Supplied records below:

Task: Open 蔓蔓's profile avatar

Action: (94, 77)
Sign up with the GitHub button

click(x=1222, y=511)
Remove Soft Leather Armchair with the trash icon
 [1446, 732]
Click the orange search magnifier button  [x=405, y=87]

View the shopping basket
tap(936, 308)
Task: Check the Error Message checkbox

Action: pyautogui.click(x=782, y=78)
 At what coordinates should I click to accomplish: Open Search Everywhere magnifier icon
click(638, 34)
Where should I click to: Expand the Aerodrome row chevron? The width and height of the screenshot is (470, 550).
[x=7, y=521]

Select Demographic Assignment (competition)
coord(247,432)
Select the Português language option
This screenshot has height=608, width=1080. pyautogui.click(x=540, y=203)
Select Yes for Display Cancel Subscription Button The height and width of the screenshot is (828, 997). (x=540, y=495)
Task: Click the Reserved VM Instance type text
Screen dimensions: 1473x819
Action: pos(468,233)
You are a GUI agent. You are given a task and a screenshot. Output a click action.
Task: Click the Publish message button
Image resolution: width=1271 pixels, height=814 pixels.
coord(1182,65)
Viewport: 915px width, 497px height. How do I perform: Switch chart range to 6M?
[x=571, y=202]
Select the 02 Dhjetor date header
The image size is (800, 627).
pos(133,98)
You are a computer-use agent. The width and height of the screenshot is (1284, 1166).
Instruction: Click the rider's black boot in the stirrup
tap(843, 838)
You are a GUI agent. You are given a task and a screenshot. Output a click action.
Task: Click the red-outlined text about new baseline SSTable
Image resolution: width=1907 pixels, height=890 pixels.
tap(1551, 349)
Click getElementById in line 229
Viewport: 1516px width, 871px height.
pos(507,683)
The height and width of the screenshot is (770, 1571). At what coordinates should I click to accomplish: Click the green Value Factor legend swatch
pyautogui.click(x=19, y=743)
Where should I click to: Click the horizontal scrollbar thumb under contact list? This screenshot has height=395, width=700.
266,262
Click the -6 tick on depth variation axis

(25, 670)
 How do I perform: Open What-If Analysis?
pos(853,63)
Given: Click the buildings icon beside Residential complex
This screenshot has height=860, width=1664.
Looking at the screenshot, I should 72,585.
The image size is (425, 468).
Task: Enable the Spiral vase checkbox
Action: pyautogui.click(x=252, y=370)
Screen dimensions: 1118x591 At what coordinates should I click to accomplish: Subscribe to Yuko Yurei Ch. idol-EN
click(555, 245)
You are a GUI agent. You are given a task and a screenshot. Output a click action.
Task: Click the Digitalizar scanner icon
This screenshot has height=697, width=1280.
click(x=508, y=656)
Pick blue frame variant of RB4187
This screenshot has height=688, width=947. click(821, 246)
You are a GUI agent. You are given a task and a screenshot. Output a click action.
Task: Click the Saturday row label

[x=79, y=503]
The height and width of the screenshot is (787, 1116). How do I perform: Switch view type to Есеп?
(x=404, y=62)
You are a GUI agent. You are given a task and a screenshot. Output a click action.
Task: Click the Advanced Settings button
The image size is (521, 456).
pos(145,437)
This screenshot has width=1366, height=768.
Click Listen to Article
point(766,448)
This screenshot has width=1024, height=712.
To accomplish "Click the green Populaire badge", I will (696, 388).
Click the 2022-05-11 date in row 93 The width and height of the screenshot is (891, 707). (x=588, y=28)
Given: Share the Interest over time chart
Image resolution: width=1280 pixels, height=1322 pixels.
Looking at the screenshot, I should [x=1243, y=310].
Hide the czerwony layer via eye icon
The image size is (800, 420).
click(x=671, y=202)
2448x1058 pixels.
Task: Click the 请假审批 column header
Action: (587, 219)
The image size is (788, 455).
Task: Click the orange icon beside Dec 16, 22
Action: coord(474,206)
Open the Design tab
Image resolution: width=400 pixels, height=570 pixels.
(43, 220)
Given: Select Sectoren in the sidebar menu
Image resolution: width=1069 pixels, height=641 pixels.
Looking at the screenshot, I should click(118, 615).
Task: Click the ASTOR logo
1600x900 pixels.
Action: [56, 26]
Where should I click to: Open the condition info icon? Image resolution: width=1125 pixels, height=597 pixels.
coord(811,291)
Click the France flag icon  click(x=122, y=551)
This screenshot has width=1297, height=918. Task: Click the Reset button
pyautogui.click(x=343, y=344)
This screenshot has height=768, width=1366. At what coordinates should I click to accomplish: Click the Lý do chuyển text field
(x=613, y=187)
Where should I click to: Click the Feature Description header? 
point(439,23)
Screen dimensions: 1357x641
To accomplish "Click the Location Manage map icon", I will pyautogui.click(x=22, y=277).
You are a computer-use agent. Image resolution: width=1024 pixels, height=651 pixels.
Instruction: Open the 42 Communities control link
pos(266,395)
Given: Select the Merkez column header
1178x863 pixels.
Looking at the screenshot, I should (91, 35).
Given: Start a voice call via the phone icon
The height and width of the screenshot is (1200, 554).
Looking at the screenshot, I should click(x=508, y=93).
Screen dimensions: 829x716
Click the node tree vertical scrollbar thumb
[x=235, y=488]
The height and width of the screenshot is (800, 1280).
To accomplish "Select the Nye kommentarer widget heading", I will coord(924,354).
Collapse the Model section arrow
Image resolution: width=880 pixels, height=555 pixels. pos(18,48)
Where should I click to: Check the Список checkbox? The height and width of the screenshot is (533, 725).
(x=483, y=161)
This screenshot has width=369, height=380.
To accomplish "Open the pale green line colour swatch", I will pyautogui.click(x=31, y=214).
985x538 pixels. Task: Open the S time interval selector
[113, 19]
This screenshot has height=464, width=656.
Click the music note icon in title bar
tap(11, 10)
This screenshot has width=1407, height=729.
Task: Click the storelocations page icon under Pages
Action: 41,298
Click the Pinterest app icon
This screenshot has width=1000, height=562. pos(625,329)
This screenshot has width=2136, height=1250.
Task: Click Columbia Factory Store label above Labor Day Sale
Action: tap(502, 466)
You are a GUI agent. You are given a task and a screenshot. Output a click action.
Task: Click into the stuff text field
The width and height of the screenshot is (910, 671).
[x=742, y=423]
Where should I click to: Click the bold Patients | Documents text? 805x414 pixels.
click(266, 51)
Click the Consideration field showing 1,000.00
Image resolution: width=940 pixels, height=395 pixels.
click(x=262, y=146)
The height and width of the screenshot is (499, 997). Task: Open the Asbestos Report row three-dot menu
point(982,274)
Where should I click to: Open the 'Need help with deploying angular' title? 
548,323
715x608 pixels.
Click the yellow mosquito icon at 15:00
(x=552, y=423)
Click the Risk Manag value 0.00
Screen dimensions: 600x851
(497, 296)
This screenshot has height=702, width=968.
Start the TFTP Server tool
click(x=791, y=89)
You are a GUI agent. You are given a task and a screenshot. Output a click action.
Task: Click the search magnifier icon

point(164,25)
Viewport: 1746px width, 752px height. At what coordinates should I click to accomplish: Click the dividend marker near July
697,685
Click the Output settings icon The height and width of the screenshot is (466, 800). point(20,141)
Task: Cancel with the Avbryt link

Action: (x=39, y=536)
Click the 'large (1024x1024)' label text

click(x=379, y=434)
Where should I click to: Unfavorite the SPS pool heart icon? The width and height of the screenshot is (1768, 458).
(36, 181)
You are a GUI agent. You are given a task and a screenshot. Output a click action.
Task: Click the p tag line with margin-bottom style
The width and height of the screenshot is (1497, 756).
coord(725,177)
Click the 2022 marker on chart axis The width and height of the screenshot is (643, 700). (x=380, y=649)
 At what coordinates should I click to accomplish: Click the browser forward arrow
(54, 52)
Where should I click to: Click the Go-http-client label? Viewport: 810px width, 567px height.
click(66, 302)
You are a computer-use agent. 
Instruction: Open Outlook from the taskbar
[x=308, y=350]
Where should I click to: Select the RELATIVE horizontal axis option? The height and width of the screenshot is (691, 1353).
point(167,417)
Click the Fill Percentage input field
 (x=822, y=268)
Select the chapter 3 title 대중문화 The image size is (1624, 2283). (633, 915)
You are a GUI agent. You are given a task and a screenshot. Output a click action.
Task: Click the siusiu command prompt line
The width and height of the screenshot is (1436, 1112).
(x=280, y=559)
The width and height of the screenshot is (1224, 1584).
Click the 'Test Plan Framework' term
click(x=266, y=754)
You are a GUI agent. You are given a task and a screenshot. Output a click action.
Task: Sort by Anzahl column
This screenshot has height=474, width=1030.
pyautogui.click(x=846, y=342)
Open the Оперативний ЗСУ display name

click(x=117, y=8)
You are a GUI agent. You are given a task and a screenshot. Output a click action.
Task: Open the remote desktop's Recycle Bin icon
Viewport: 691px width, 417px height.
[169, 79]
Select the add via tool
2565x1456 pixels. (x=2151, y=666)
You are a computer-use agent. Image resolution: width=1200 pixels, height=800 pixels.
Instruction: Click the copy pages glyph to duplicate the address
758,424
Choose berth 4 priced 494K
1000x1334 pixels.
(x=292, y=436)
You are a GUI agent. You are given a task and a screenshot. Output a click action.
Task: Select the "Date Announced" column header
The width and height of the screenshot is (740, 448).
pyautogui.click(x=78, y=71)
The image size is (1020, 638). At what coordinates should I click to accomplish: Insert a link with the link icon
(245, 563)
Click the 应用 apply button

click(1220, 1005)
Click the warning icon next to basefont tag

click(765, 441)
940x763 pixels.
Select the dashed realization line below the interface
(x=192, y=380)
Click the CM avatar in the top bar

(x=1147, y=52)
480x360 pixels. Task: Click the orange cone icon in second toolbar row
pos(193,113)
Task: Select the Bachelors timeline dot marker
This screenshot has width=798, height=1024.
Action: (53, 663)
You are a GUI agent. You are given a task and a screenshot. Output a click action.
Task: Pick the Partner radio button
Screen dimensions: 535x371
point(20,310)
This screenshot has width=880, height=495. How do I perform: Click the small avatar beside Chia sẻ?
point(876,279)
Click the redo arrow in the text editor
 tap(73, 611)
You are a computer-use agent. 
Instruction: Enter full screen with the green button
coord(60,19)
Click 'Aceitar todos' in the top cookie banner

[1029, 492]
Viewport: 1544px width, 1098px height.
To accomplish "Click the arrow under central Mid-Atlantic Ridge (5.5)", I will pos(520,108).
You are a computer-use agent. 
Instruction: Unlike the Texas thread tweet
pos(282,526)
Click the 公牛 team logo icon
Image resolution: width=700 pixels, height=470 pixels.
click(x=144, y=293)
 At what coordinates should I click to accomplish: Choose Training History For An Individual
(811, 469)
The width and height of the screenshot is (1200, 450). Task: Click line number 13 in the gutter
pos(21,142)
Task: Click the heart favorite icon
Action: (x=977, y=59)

End of Supplied records.

● **Work order**
The answer is the lines above between the line holding "1178x863 pixels." and the line holding "Screen dimensions: 829x716", inclusive, each written out exactly, and no others.

● **Solution to this problem**
1178x863 pixels.
Looking at the screenshot, I should (91, 35).
Given: Start a voice call via the phone icon
The height and width of the screenshot is (1200, 554).
Looking at the screenshot, I should click(x=508, y=93).
Screen dimensions: 829x716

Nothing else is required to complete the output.